“Ulusal çıkar” modern ulus devletlerin temel politik şifrelerinden biridir. Çağdaş ulus-devletler dünyasında insan haklarının ve demokrasinin imkânı, başka şeyler yanında, bu şifrenin ve onun dayattığı zihinsel ve fiziksel zincirlerin çözülmesine de bağlıdır.
Bu konuda yeterince bir aydınlık sağlanması için ‘’ulusal çıkar’’ söyleminin hem genel olarak hem de Türkiye bağlamında incelemesi gerekir. Genel olarak “ulusal çıkar” bütün milli devletlerde ortak olan temel politik felsefeyle ilgilidir. Buna göre, ulusal çıkar bir ulus-devlet olarak var olmayı ve bunun politik gereklerinin korunup sürdürülmesini hak, hukuk ve adaletten de üstün görmektir.
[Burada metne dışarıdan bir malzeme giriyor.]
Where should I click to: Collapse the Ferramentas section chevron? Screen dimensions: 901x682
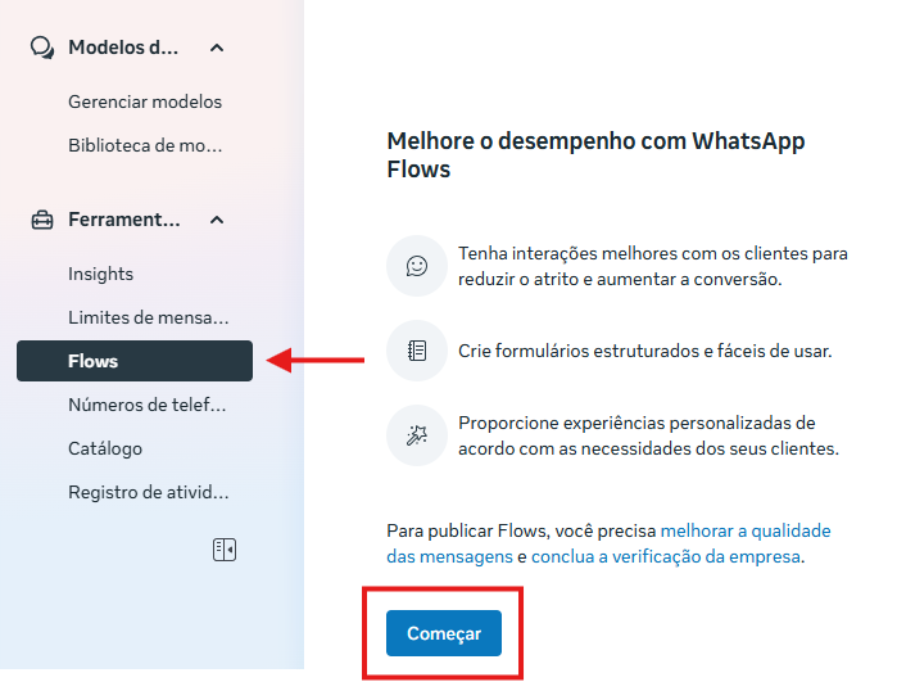[217, 220]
Bu anlamda ulusal çıkar “hikmet-i hükümet”le aşağı yukarı aynı şeydir.
Şu var ki, ‘’ulusal çıkar’’ denen şey gerçekte her zaman ulusun çıkarına olmayabilir. Çünkü “ulusal çıkar” toplumu oluşturan bireyler tarafından genel olarak paylaşılan çıkar veya yarar olmayıp, esas olarak devletin topluma önceliği düşüncesine dayanarak bürokrasinin belirlediği şeydir. Gerçi insan haklarını, hukuku ve demokrasiyi dünyanın geri kalanına göre daha fazla ciddiye alan Batı Avrupa ve Kuzey Amerika’da hikmet-i hükümetçi ulusal çıkar anlayışının gerekleri önemli ölçüde gevşetilmiş durumdadır. (Trump yönetiminin icraatının ABD’nin siyasî geleneğindeki geçici bir sapma olduğunu varsayıyorum)
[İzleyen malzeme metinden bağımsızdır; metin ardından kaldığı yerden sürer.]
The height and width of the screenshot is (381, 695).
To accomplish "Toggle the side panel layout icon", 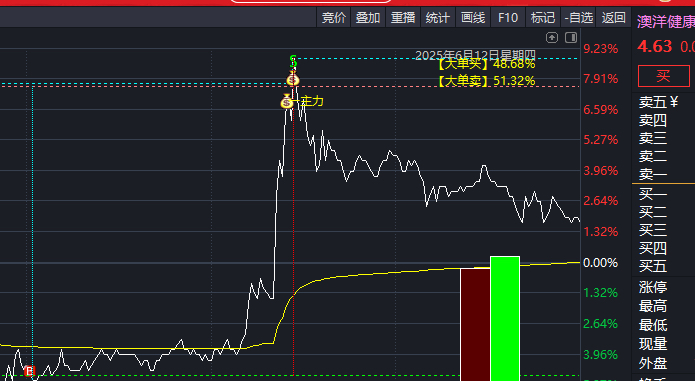I will [x=571, y=38].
Türkiye’de ise, bu genel modelden farklı olarak, ulusal çıkar söyleminin referansı gerçekte toplum değil devlet olduğu gibi, belirleyicisi de halkın ‘’demokratik’’ temsilcileri değil bürokrasidir. Oysa demokratik siyaset kamunun (yurttaşlar toplamının) iyiliğine olan şeylerin yukarıdan aşağıya kişilere buyurulması yerine, yine yurttaşlar tarafından özgürce tartışılarak kararlaştırılmasını gerektirir.
Türkiye’de yurttaşların tartışmasına açık olmayan alanlar ‘’Batı dünyası’’nda olduğundan çok daha geniştir. Nitekim, örnek olarak belirtmek gerekirse, bizde yurttaşların ortak çıkarı “Atatürk milliyetçiliği, ilke ve inkılapları”yla, “laik cumhuriyet”e ilişkin Kemalist ortodoksiyle, merkeziyetçi-üniter devlet yapısıyla (üniter devletin ‘’faziletleri’’yle) ve nihayet Türkçü, tekçi ve homojen resmî kültürel tasavvurla ters düşemez.
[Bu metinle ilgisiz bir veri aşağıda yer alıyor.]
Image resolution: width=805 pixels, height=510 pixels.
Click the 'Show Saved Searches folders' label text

Öte yandan, Türkiye’de dış politika alanı da yurttaşların tartışmasına ve sorgulamasına büyük ölçüde kapalıdır. Sadece sıradan yurttaşlar değil, “demokratik siyasi hayatın vazgeçilmez unsurları” sayılan siyasi partiler bile mesela Kıbrıs meselesini, resmî teze aykırı olarak, uluslararası hukuka göre ve Kıbrıs Türk toplumunun gerçek çıkarına uygun olarak çözmeyi öneremez. Bu ve benzeri meselelere ilişkin resmî politikayla uyuşmayan tezlerin sahiplerine devlet -en hafif tabirle- hoş nazarla bakmaz.
Türkiye’de ilk bakışta bu meseleyle pek de ilgili görünmeyen başka bir sorun alanı da terör ve terörizm kavramlarıdır. Malum (veya Türkiye Cumhuriyeti kavramın anlamını değiştirinceye kadar ‘’malum’’ idi), terör, toplumda yaygın güvensizlik endişesi ve politik istikrarsızlık yaratmak üzere politik amaçlı örgütler tarafından topluma dehşet saçan silâhlı şiddet eylemlerine başvurulması anlamına gelmektedir. Yani, terörün öncelikli hedefi ve mağduru devlet değil sıradan insanlardır. Devletin konuyla ilgisi dolaylıdır, toplumu şiddet olaylarından korumak ve mağduriyetleri telâfi etmektir.
Oysa Türkiye Cumhuriyeti terör kavramını kendi yapısal ve ideolojik niteliklerini yurttaşlarının tartışmasına kapatmak ve aksi yöndeki fikir açıklamalarını cezalandırmak için de kullanmaktadır. Türkiye’nin terör mevzuatının amaçlarından biri toplumun tartışmasına açık olması gereken devletin kimi siyasî tercih veya politikalarını kendi yurttaşlarından korumaktır. Bu mevzuat sadece eylemleri değil, eğer devletin ideolojik tercihlerine aykırı iseler düşünce açıklamalarını da ‘’terör’’ saymaktadır.